まず低温調理のみでは肉の火入れは成立しません。焼き色や食感、香りを加えるには他の調理法を組み合わせる必要があります。実際肉を焼く際は低音で火を入れ、途中肉を休ませる(ルボゼ)の繰り返しによって肉全体をジューシーに仕上げる方法が一般的です。火入れの仕方など、人によって様々で完璧な正解は無いと思います。ただ、低温調理と肉の火入れは密接な関係にあるんだと思います。なので数ある中の1例を喋らせて頂こうと思います。

1 まずその肉の正しい常温帯にする事が大切です。 (大体15度前後が目安と言われています)

2 オーブンで最初の焼き色を軽くつける(オーブンの温度は150度くらい)

3 焼き色が軽くついたら温度を落とす(オーブン内の温度が100度くらい)

4 オーブンから取りだして肉をフライパンで焼く(肉の表面温度が140度くらい)

5 肉がしっかり焼き色がついて、弾力、中心の温まり具合をみて良ければ温度を落とす(110度くらいまで)

6 アルミホイルで包んで更に薄い布などで包んで寝かしておくと良い(10分くらい)

このように丹念に繰り返してゆっくり火を入れていく。肉が大きければ大きいほどこの作業を丹念に行わなければいけない。フライパンで先に焼き目を付けてからオーブンに入れてやる方法もある。(先に焼き目を付けて肉汁などを閉じ込めるといった経緯)

今喋った1例のようにその他にも様々な火の入れ方があります。これといった正解はなく、肉の状態にも人それぞれ好みがあるので全ての人に完璧なものを出すのは不可能ではと思います。正解は無いですが間違った事というのは存在します。例えば肉がパサパサになってしまったらその状態を好む人はほぼいないでしょう(笑)それと同じでそういった『失敗作』というのは気をつけなければいけません。ただ、肉の火入れを自分で突き詰めていく中での『失敗』は沢山した方ががいいです。そして人前にに出す時にはその『失敗』したものが出る事が無いようにしなくてはなりません。

魚の火入れについて

よく使う魚の中で目安となる正しい火入れの温度は大体40度〜48度くらいまでの間に収まると思います。もちろんそれは新鮮な魚(鮮度の悪いようなもの以外)に限ります。悪い物は『しっっかり』火を通してください。また、人によって仕上げたい状態、食べたい状態は異なるので数字が前後することはあると思いますのでそこはご了承ください。
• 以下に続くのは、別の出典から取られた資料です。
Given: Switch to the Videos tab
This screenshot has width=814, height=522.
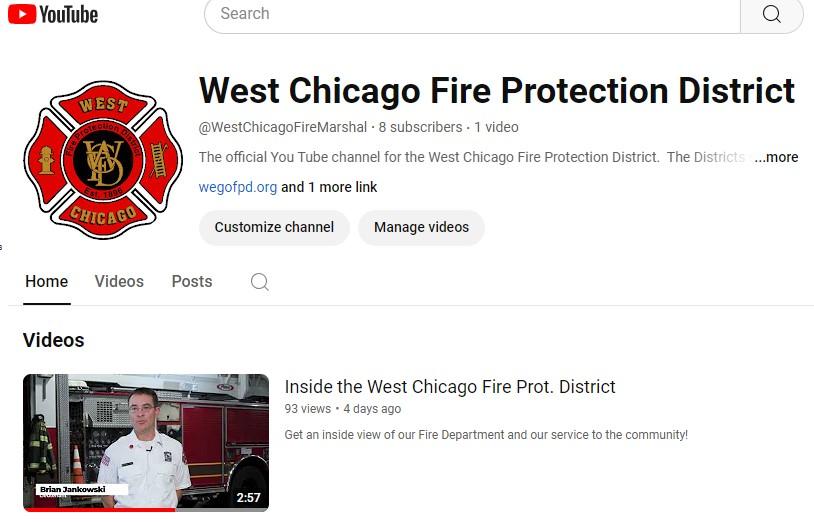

魚を火入れする上で大事なことはなんでしょうか。火を入れすぎると身がパサパサになってしまいます。皮はパリっと仕上がってる方が美味しいですよね。魚に塩をするその加減も大事だと思います。この辺は注意したい所ですのでピックアップしてお伝えしたいなと思います。

〇魚の身をパサパサにしないよう火入れするには

火入れにおいて大事になってくる『中心温度』に注目しましょう。、この中心温度を火を入れる前に目標設定します。レアにしたいのか、もう少し火を入れたいのかによってその温度は変わってきます。例を出すと鯛であればレアなら約40度、もう少し火を入れたければそこから48度くらいを目安に火を入れていきながらここだという所までやったらいいと思います。魚を常温に戻してから、スチームコンベクションなどがあれば低い温度設定で徐々に目標の中心温度にしていき、最後はフライパンで皮目に焼き目を付けると早く確実にでます。ただ、スチームコンベクションなんてそこそこ言い値張りますよね。その場合は逆に高音のオーブンで短い時間(1、2分)で少しづつ目標の中心温度に近づけていきます。その後フライパンで焼き目をつけます。この焼き目をつける際、皮目がパリッとしたいですよね。この辺は次に説明しますが『水分』が関係してきます。

〇魚の皮をパリッとさせるには

前記述であったように皮をパリッとさせるには『水分』が大事になってきます。水分、つまり皮の水分量です。皮がパリっとする仕組みは皮に含まれるタンパク質の凝固によるものです。このタンパク質の凝固は正しい火入れをする事で可能です。ただ、火入れだけで皮目の水分をコントロールするのは難しです。火入れの温度が高いと水分が徐々に抜けていく以前に皮目が焦げてしまうでしょう。逆に温度が低すぎても時間がかかる為に身がパサパサになってしまいます。そこで、火入れ以外に意図的に皮目の水分を抜くと言った方法があります。

魚の皮目の水分の抜き方

魚の重量の0.5%の塩を魚に振ります。これは下味だけでなく、余分な水分を抜くためです。しかし、ふわっとした身にしたければ適度な水分量が必要なのでこの塩振りが無い方がそういった場合は身の仕上がりがいいでしょう。さあ、塩を振ったら冷蔵庫で10分〜15分程おきます。そうすると表面から水分が出てくるのでペーパーなどで優しく拭き取りましょう。そしたら身側に油を塗ります。(身の乾燥を防ぐためです)身部分を下にして冷蔵庫で半日から1日程置きます。その後皮面を触ってみて乾燥していたら大丈夫です。

〇塩の加減

塩打ちの目安として『下味0.5%と仕上げ0.5%がある。魚によって違いはあるので調節が必要です。仕上げに使う塩はセル・マルドンなどのような溶けにくい塩にしてあげると塩味が良いアクセントになります。

野菜の火入れについて

まず、野菜はペクチンやでんぷんなどを含むため肉や卵系よりも高い温度で行わなければなりません。でんぷんやペクチンは、80度を超えると変性します。それ以下だと逆に野菜は硬いままです。そして、野菜を真空調理する利点はある程度温度設定、調節が可能であるため、野菜特有の甘みや旨味を外に逃がさず火を入れることが可能になるんです。その分時間はかかりますがそういった少し野菜に手をかけて見ても面白いんじゃないかなと思います。

まとめ

今まで話してきたように低温調理には食材に様々な効果をもたらしています。他の調理法と組合わせる事で低温調理をさらに生かすことができます。それぞれの食材の特徴を活かしてそれに合う調理法や火入れを自分なりに見つけられるといいですね。